◆ Bloco de texto
Quando as plantas se tornam musas inspiradoras dos cientistas

Quando as plantas se tornam musas inspiradoras dos cientistas
Microrganismos que vivem em simbiose com plantas podem ser importante fonte não-convencional para o desenvolvimento de produtos naturais, de acordo com Leslie Gunatilaka, da Universidade do Arizona (Foto: Eduardo Cesar)

Nossa dependência das plantas é maior do que possamos imaginar, mesmo assim agimos como seres ignorantes com relação a natureza. Plantas são seres vivos, algumas até “inteligentes”, pois suas flores fazem de tudo para chamar a atenção dos insetos, a fim de atraírem agentes polinizadores. Outras  são verdadeiras máquinas de reciclagem, beneficiando animais e sendo beneficiada por eles.

A Agência FAPESP publicou um texto interessante, de autoria de Fábio de Castro, com o título de Fonte microscópica. Segundo o autor, microrganismos que vivem em simbiose com plantas podem ser uma imensa e inexplorada fonte para o desenvolvimento de produtos naturais a partir de estruturas químicas otimizadas ao longo de milhões de anos pela evolução:

As novas estratégias para aperfeiçoar essa diversidade estrutural dos produtos naturais e multiplicar suas aplicações foi o tema da conferência de Leslie Gunatilaka, professor da Universidade do Arizona, Estados Unidos, na sexta-feira (26/2), durante o Workshop Internacional Biota-FAPESP sobre Metabolômica no Contexto da Biologia de Sistemas, realizado na sede da Fundação, em São Paulo.

◆ Material fornecido
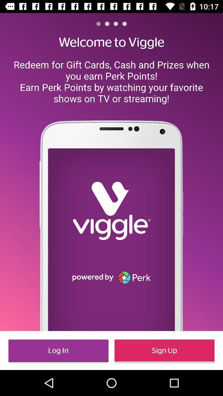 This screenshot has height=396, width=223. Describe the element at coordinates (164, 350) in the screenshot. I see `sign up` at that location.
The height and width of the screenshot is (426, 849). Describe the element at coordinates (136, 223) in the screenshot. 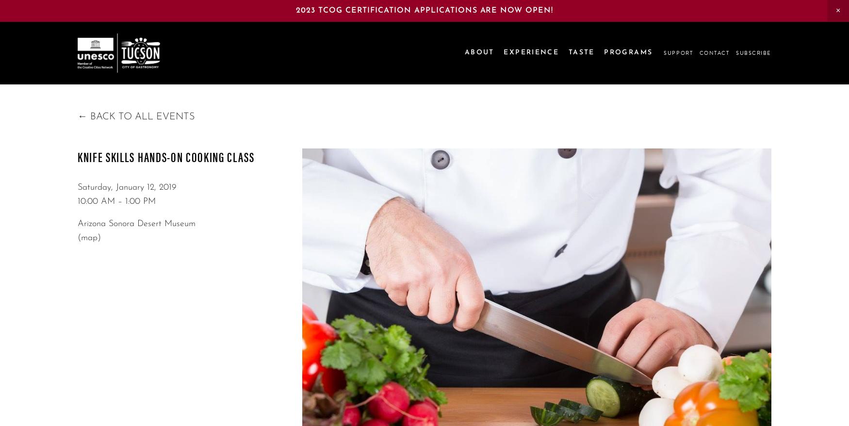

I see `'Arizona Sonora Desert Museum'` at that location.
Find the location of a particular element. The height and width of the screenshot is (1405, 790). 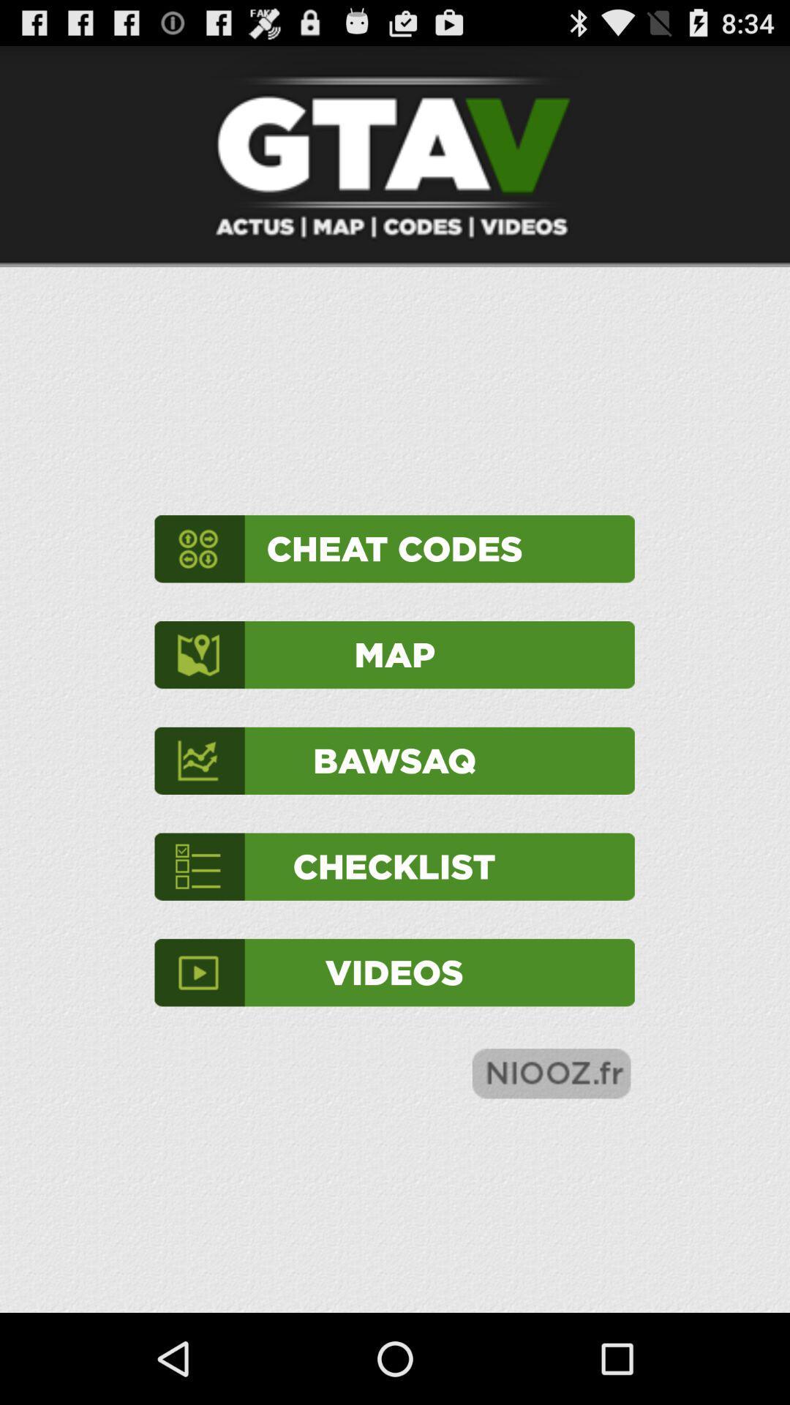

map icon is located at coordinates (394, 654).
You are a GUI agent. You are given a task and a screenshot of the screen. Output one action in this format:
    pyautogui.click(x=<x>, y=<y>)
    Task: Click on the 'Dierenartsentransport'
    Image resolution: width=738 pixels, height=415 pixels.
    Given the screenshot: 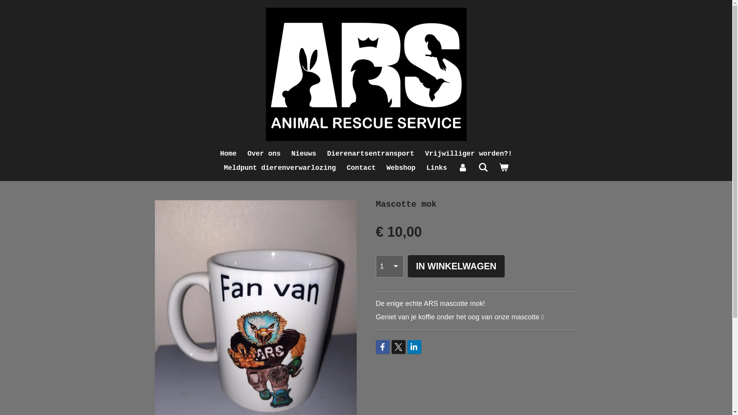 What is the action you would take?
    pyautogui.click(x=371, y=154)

--

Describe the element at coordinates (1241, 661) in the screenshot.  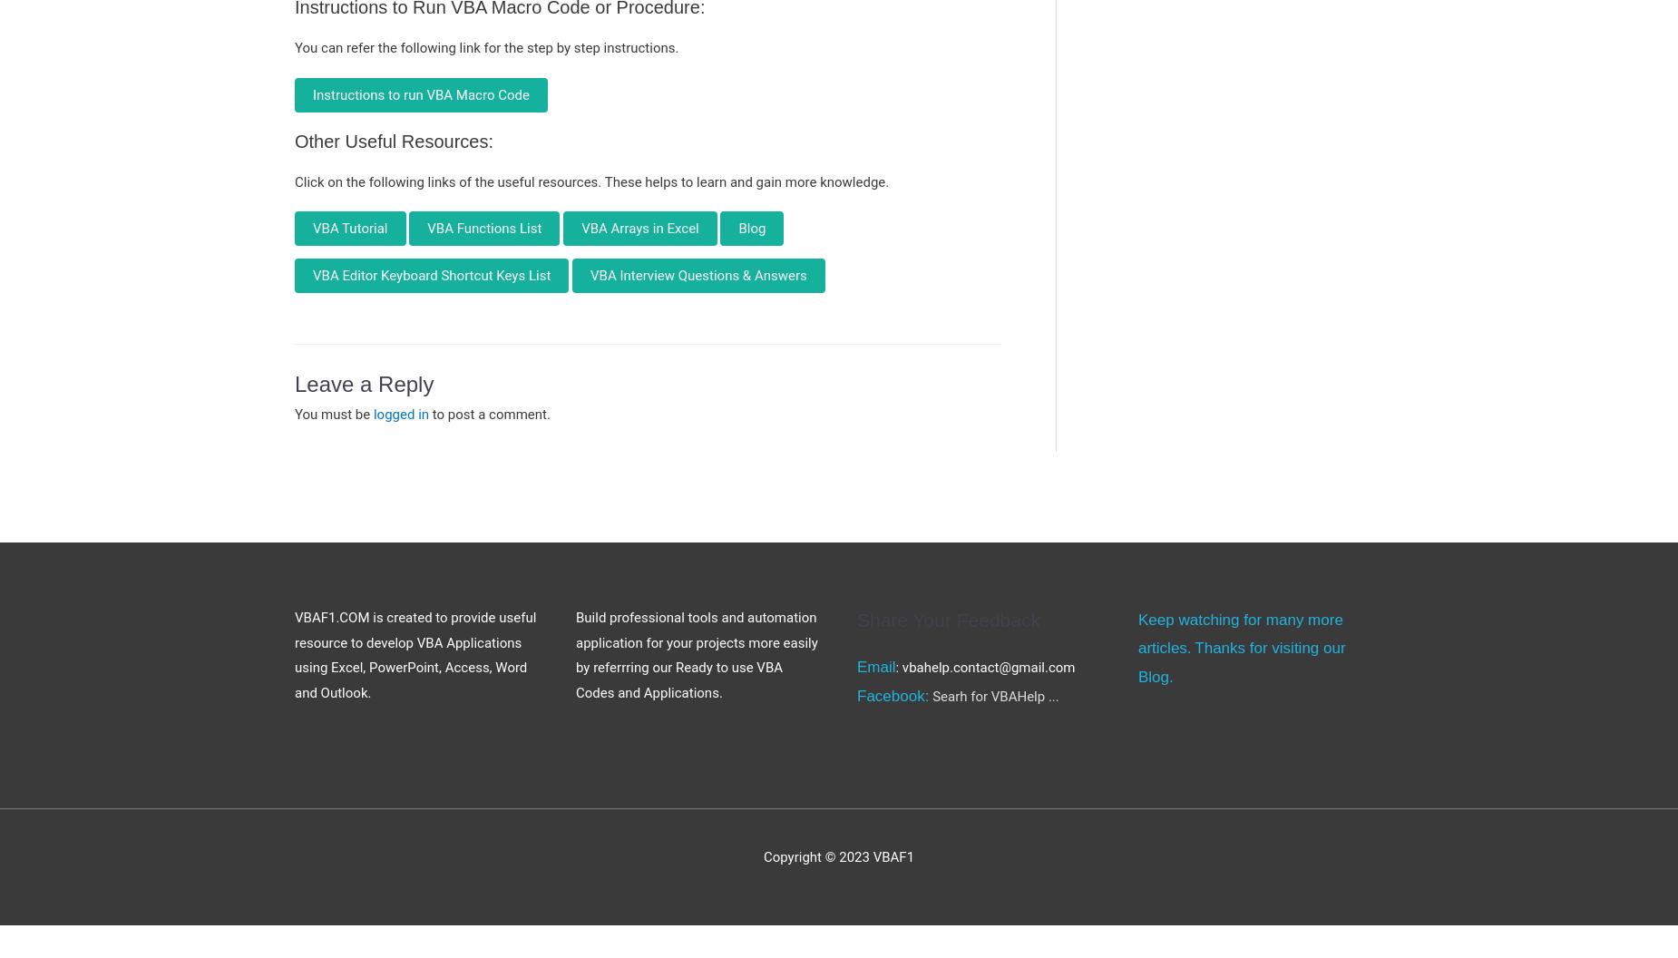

◆ Instruções da tarefa
Cite, sem alterações, o trecho do texto sobre plantas e microrganismos que começa em "A Agência FAPESP" e termina em "em São Paulo.".

◆ Resposta da tarefa
A Agência FAPESP publicou um texto interessante, de autoria de Fábio de Castro, com o título de Fonte microscópica. Segundo o autor, microrganismos que vivem em simbiose com plantas podem ser uma imensa e inexplorada fonte para o desenvolvimento de produtos naturais a partir de estruturas químicas otimizadas ao longo de milhões de anos pela evolução:

As novas estratégias para aperfeiçoar essa diversidade estrutural dos produtos naturais e multiplicar suas aplicações foi o tema da conferência de Leslie Gunatilaka, professor da Universidade do Arizona, Estados Unidos, na sexta-feira (26/2), durante o Workshop Internacional Biota-FAPESP sobre Metabolômica no Contexto da Biologia de Sistemas, realizado na sede da Fundação, em São Paulo.